Knotweed is a particularly dangerous invasive species, with the ability to smother and out-compete all other plants along riverways or roadways. Knotweed grows rapidly – 10 feet in a single growing season – and it can sprout from rhizomes or even small cuttings. This fantastic adaptability makes it a nightmare – an expensive nightmare – to eradicate once it is established.
Knotweed is not just a danger to our local ecosystems – it directly affects human activities, from decreasing clean water, to worsening flooding due to eroded streambanks, to destroying recreational fishing and hiking – even growing through built infrastructure, house foundations, retaining walls, sidewalk pavement, culverts and bridge foundations. Its dense stands can rapidly pose visibility challenges along roadways.
Knotweed’s impact on ecosystems is heartbreaking. It forms dense stands of green, bamboo like plants, that outcompete all other flora, leaving a wall of knotweed – a monoculture. The knotweed system then destabilizes streambanks, affecting local water quality and resulting in higher silt content. With reduced water quality, and elimination of native habitat or food sources, insect populations rapidly die down – and bring down the populations of fish, amphibians, reptiles, and all other aquatic and wetland dwellers.
Because knotweed can so easily regenerate from even tiny cuttings (½ inch) or rhizomes, eradication of established patches is incredibly expensive. Rhizomes can spread at least 23 feet from the parent plant, and at least 6 feet deep. While it particularly loves wetlands and streams, it can also grow on dry soil – uncontrolled patches spread voraciously.
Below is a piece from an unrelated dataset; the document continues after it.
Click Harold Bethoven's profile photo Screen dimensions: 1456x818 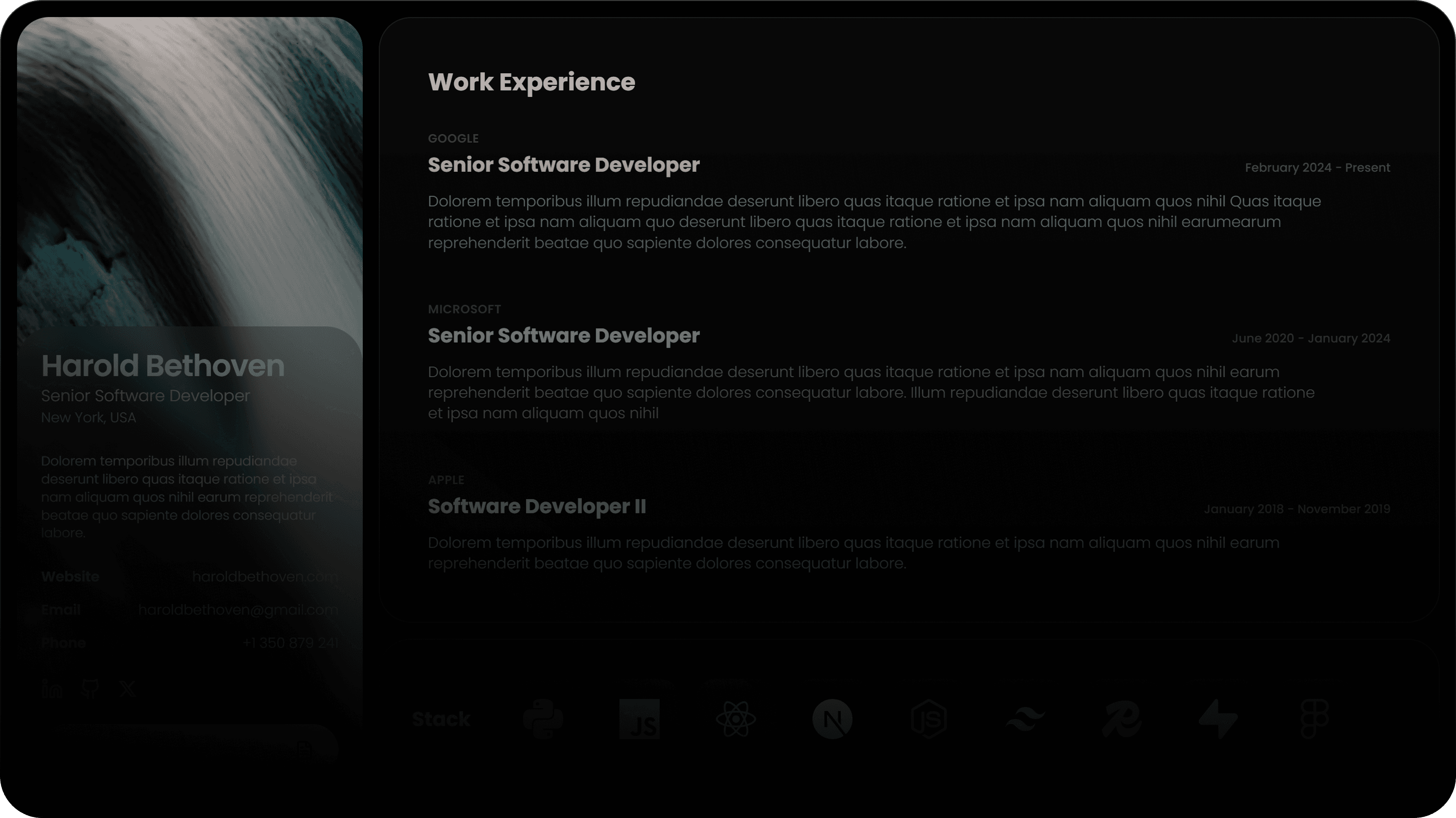click(x=190, y=170)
The good news is that knotweed can be effectively targeted and controlled when it is first spotted. Early detection and reporting is crucial. Small populations can be dug up in their entirety, and when accompanied by systematic monitoring afterwards, can prevent a knotweed incursion entirely. Due to the nature of its rhizomatic spreading, larger populations are often most effectively controlled with targeted use of chemicals, such as stem injection.
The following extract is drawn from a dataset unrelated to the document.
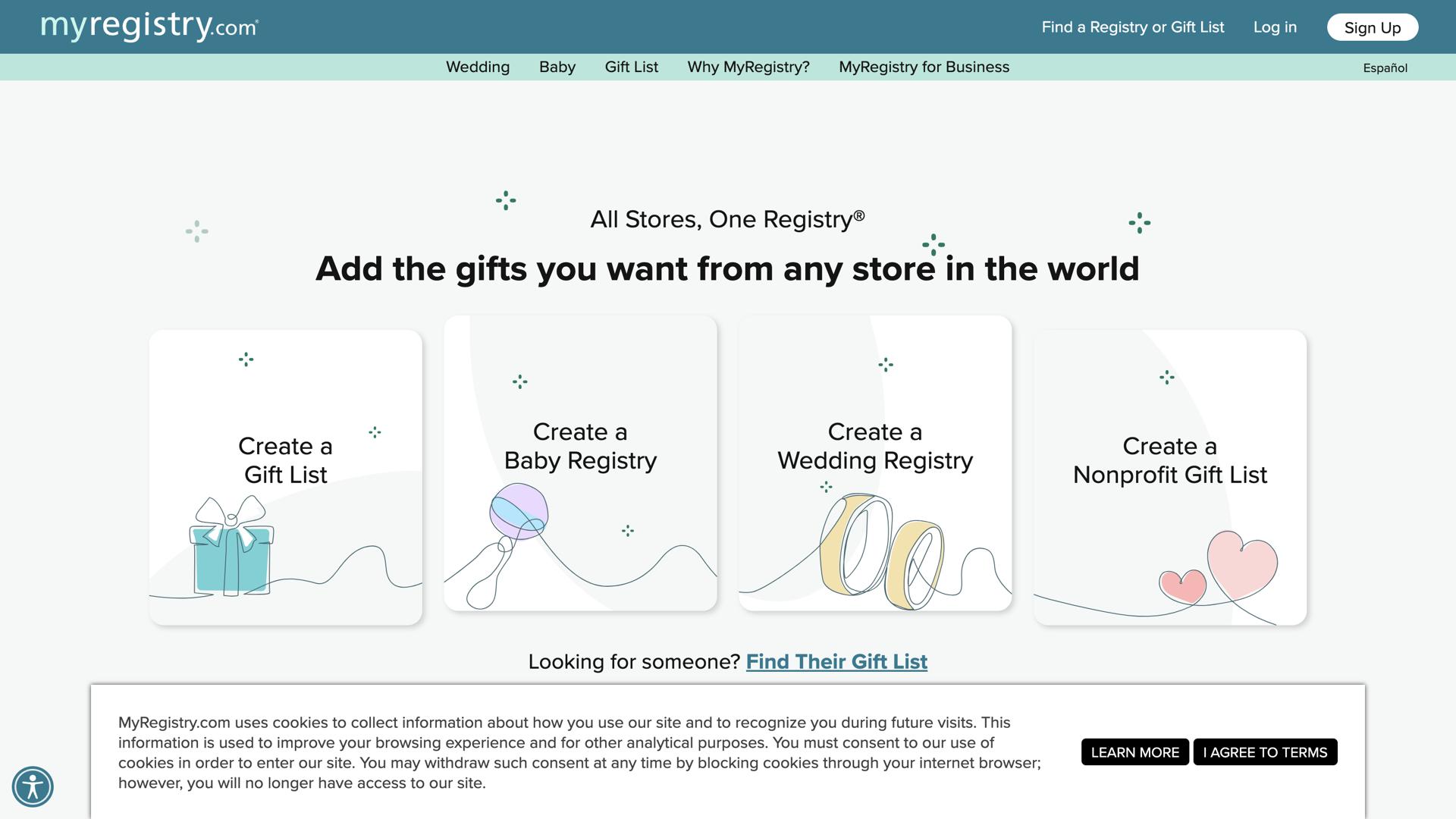Switch the site language to Español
Targeting knotweed benefits numerous other environmental and infrastructure efforts. Knotweed removal directly provides habitat for native restoration – and, the careful and coordinated work needed to target knotweed makes it an excellent “partner” for other efforts, whether they are targeting other invasive species, restoring habitat or streambanks, or building a more climate-resilient infrastructure.